▶ Requirement
Count the lines below that hold "agent". Give the number without comment.

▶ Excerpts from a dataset
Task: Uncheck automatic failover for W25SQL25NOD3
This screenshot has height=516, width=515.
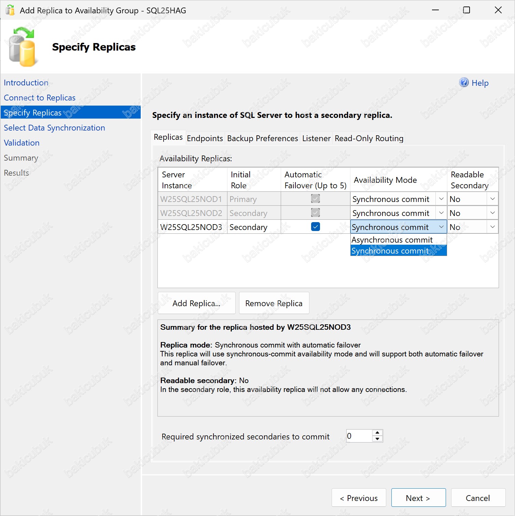Action: click(316, 227)
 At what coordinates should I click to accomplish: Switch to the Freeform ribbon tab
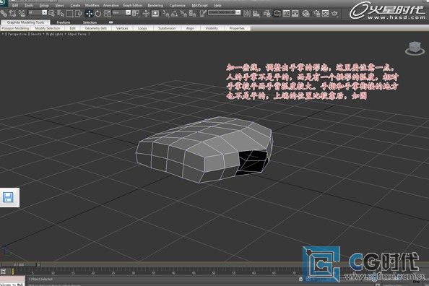[x=64, y=22]
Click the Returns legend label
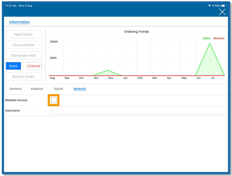 point(219,38)
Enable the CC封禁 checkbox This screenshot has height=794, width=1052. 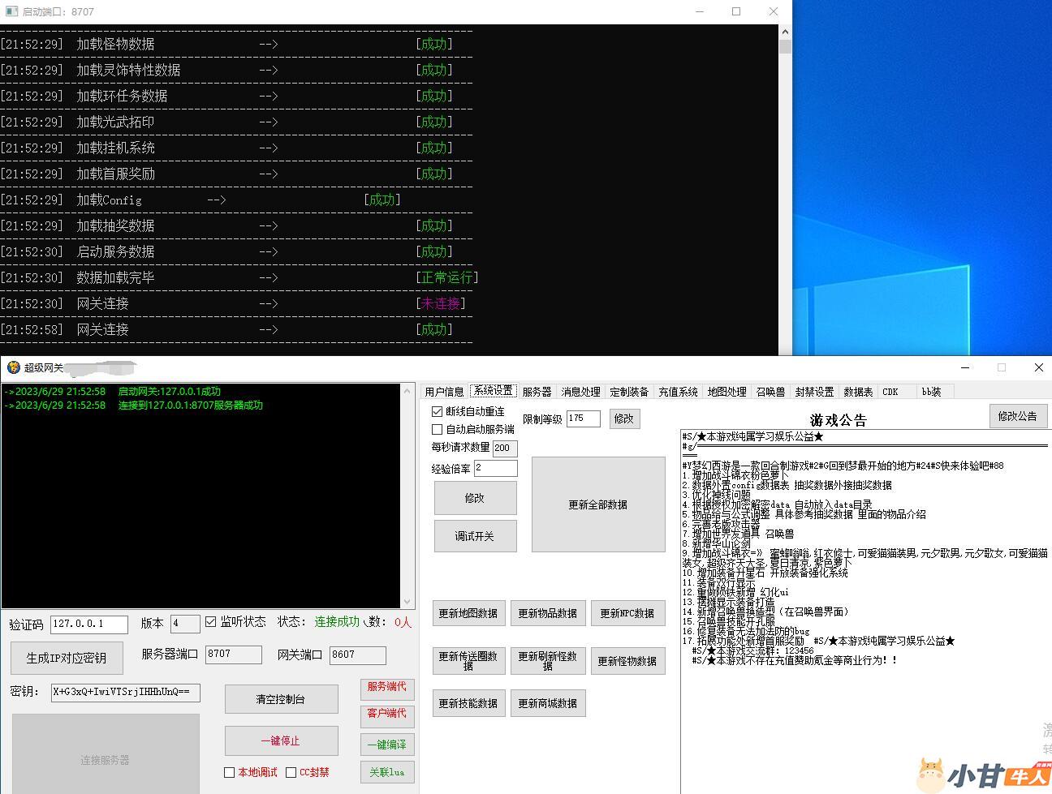point(291,772)
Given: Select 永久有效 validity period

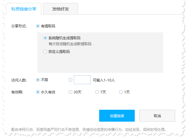Looking at the screenshot, I should click(x=38, y=92).
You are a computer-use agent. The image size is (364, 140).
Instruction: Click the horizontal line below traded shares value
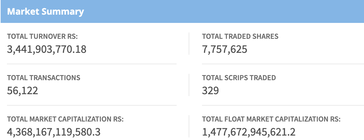[283, 64]
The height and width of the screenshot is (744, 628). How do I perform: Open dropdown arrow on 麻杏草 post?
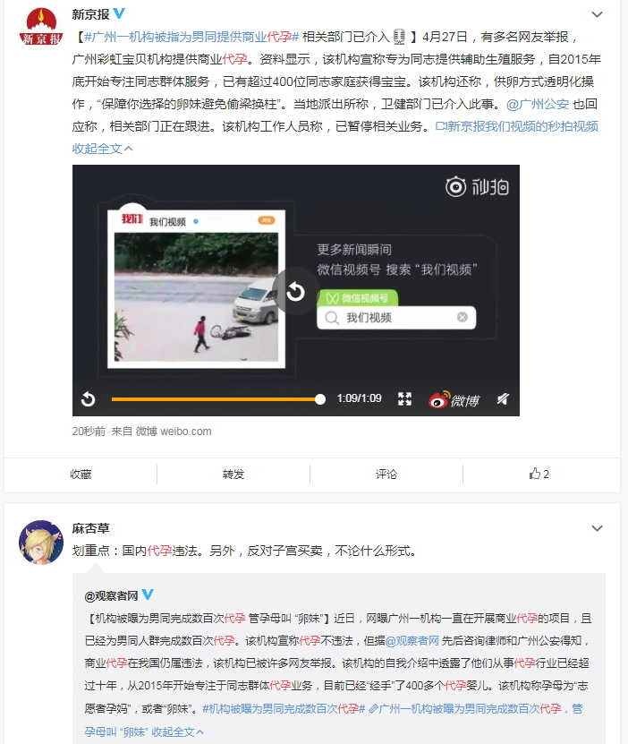(597, 528)
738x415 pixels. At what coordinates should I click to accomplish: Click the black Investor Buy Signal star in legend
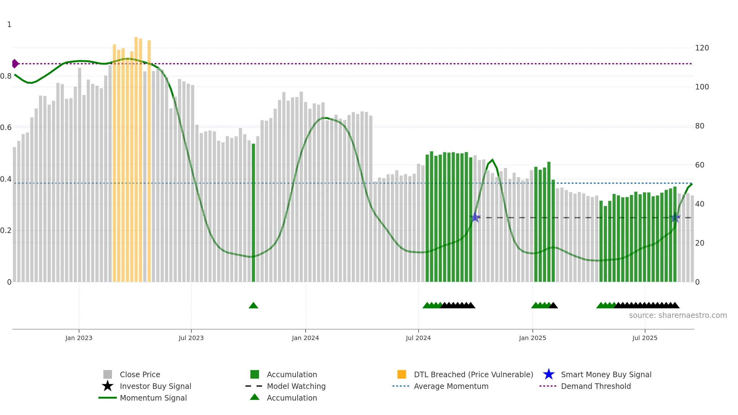point(108,386)
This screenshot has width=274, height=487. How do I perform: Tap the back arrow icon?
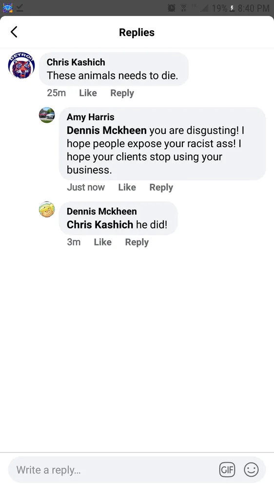pyautogui.click(x=14, y=32)
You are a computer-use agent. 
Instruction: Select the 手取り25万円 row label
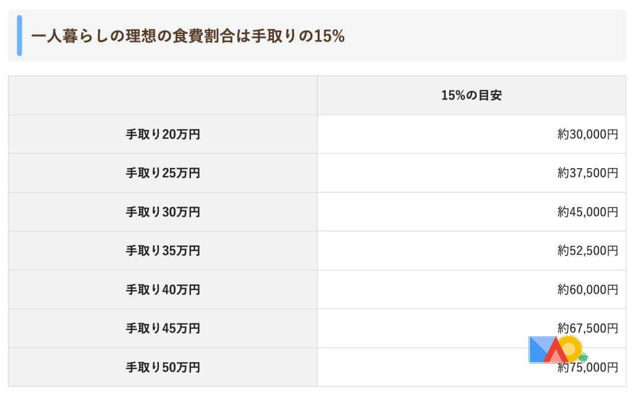(163, 173)
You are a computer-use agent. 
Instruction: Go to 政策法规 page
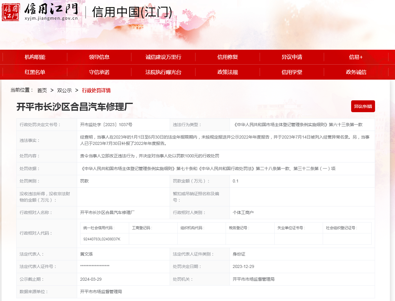point(227,72)
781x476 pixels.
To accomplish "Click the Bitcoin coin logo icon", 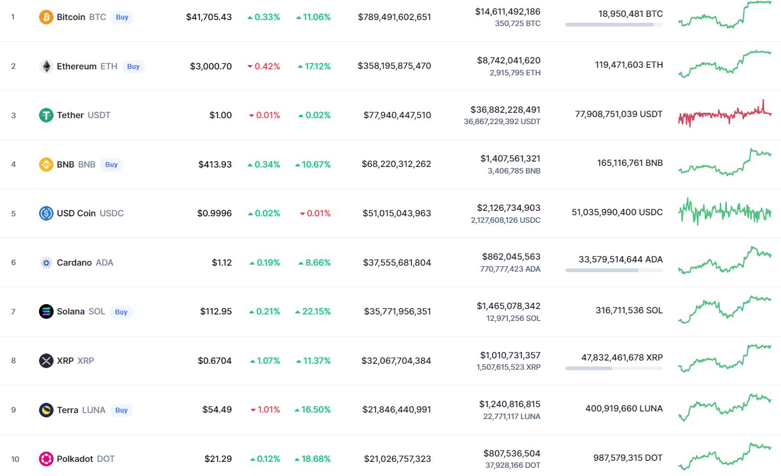I will [x=46, y=17].
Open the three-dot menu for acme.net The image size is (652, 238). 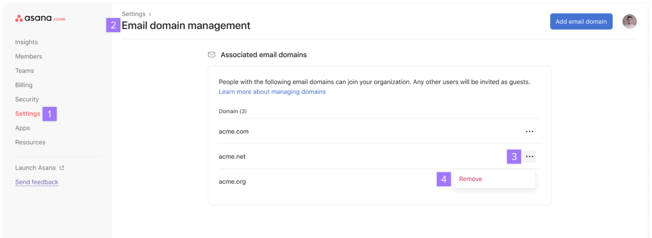click(x=529, y=157)
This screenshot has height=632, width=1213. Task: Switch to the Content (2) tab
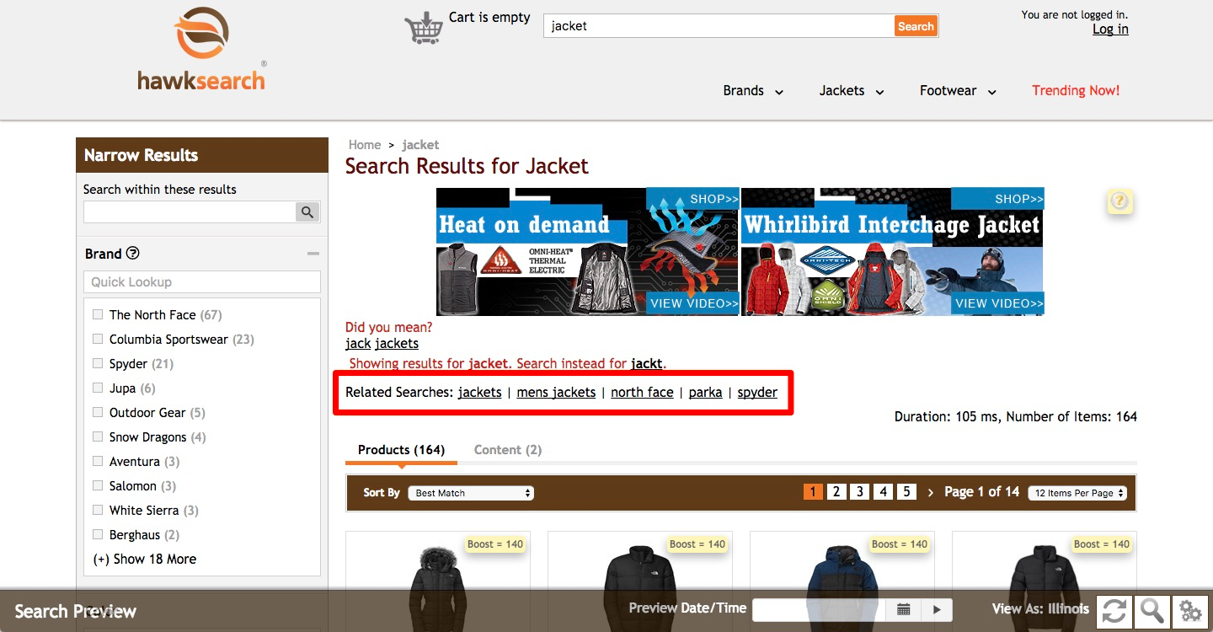click(x=508, y=450)
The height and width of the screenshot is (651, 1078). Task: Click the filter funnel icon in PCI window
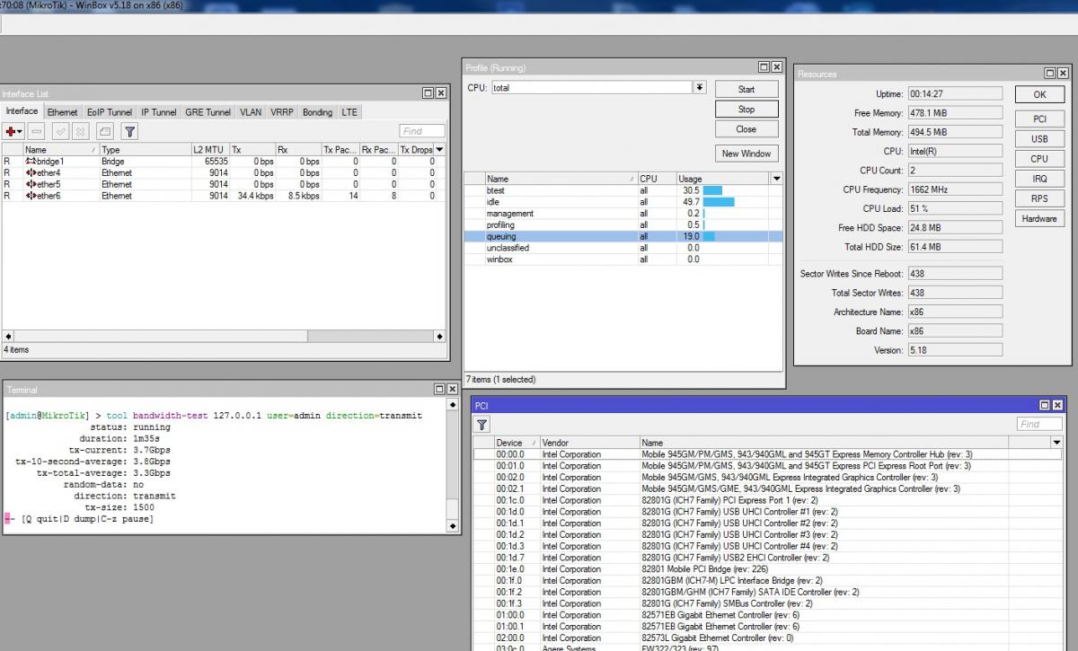(x=482, y=424)

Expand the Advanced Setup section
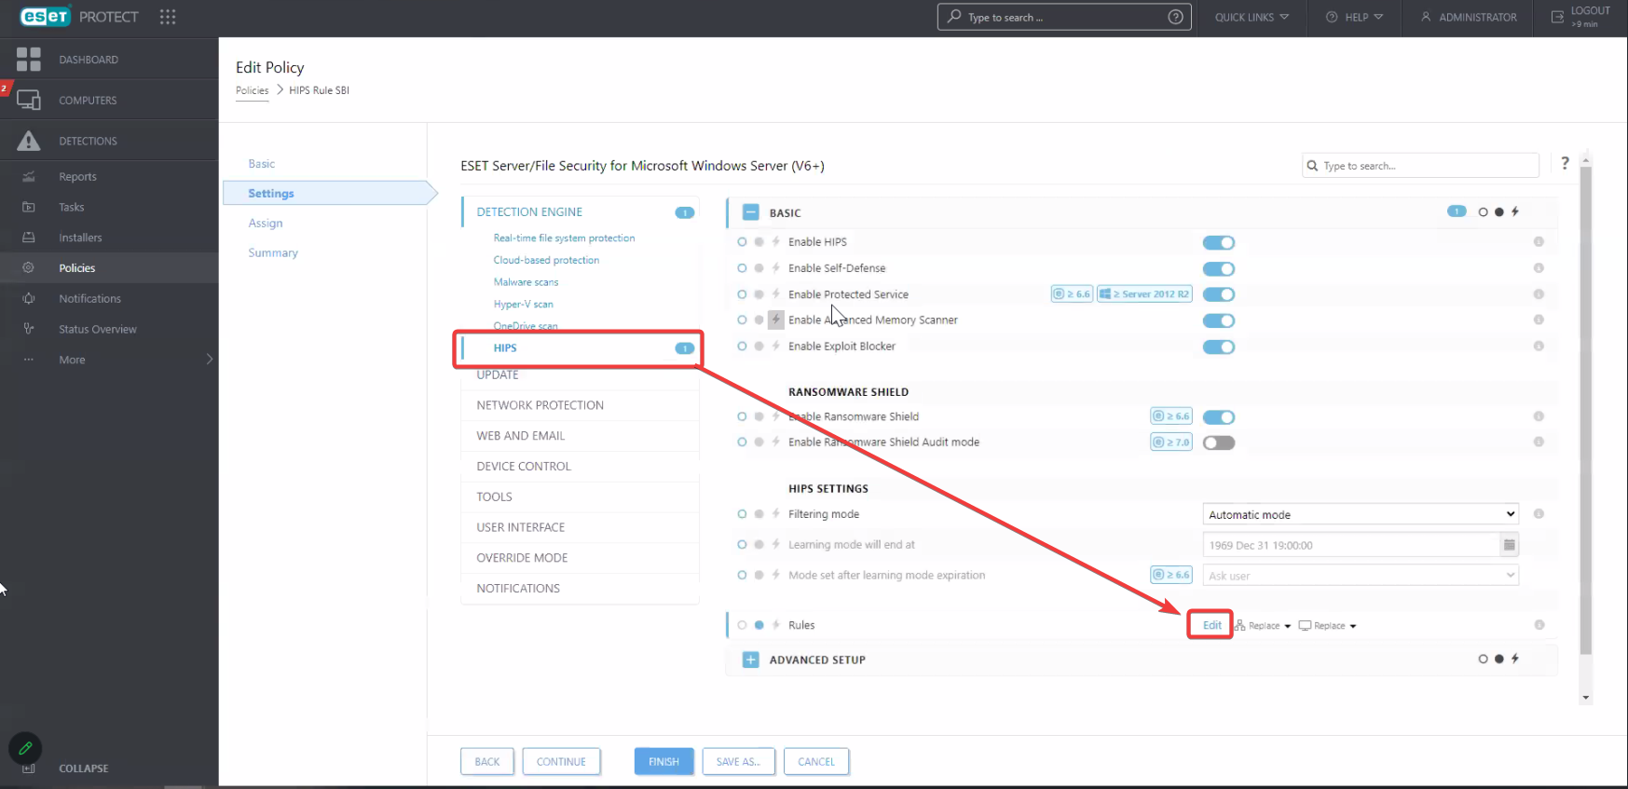pyautogui.click(x=750, y=660)
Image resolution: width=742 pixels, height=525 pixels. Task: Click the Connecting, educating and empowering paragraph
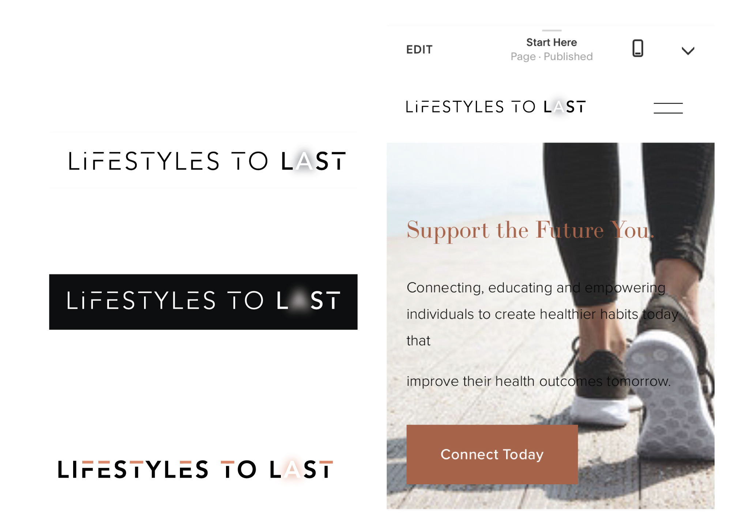tap(542, 314)
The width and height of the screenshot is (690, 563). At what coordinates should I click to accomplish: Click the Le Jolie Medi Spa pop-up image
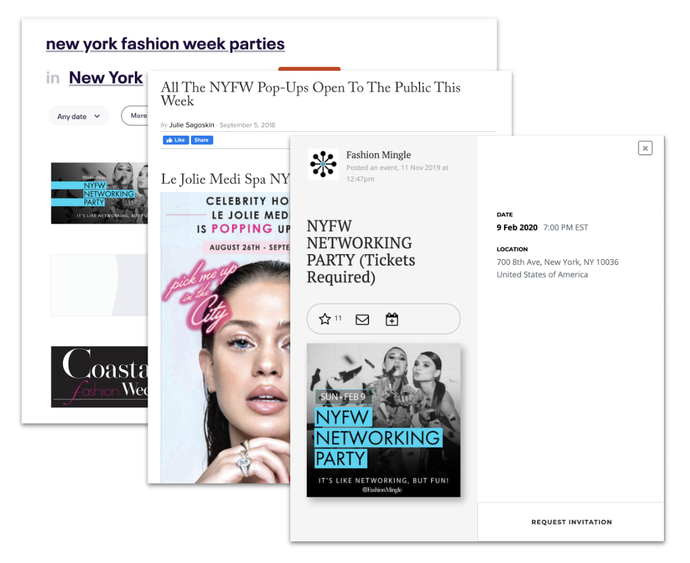[x=225, y=338]
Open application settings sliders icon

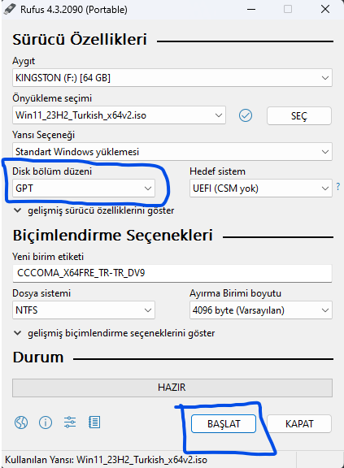pos(70,423)
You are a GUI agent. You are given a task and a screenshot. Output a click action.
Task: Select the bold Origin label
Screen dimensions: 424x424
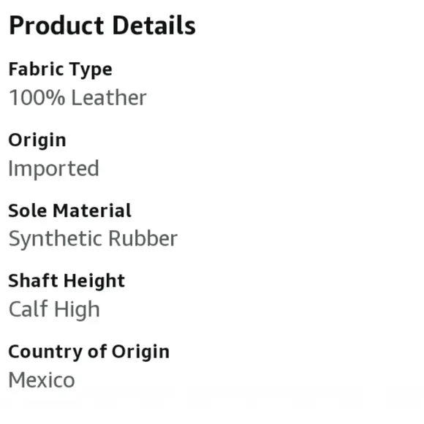37,140
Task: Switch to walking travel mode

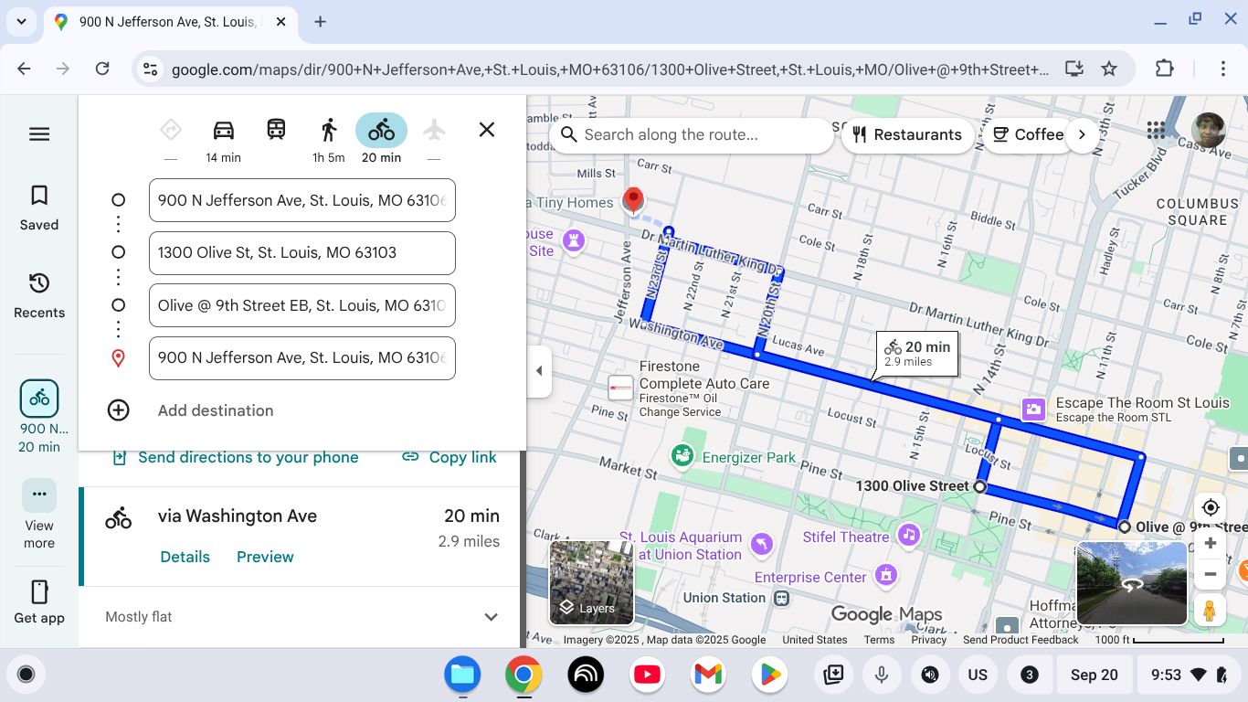Action: (x=329, y=131)
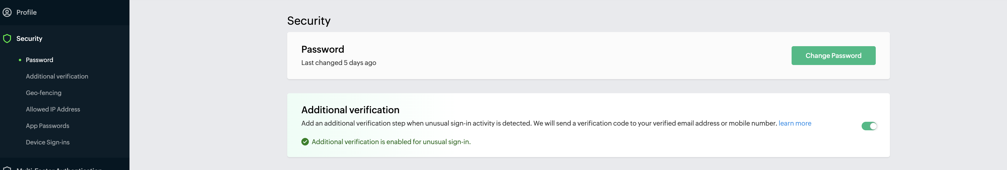Click the Security page heading

point(308,21)
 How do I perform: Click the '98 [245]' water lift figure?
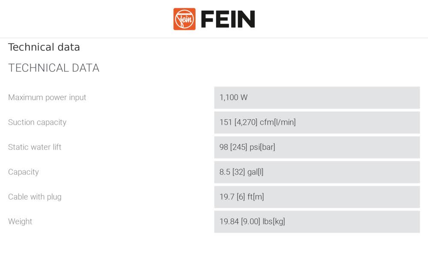(233, 147)
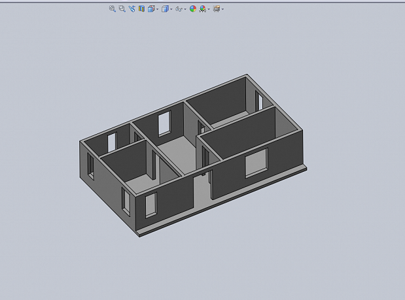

▶ Output of the task
4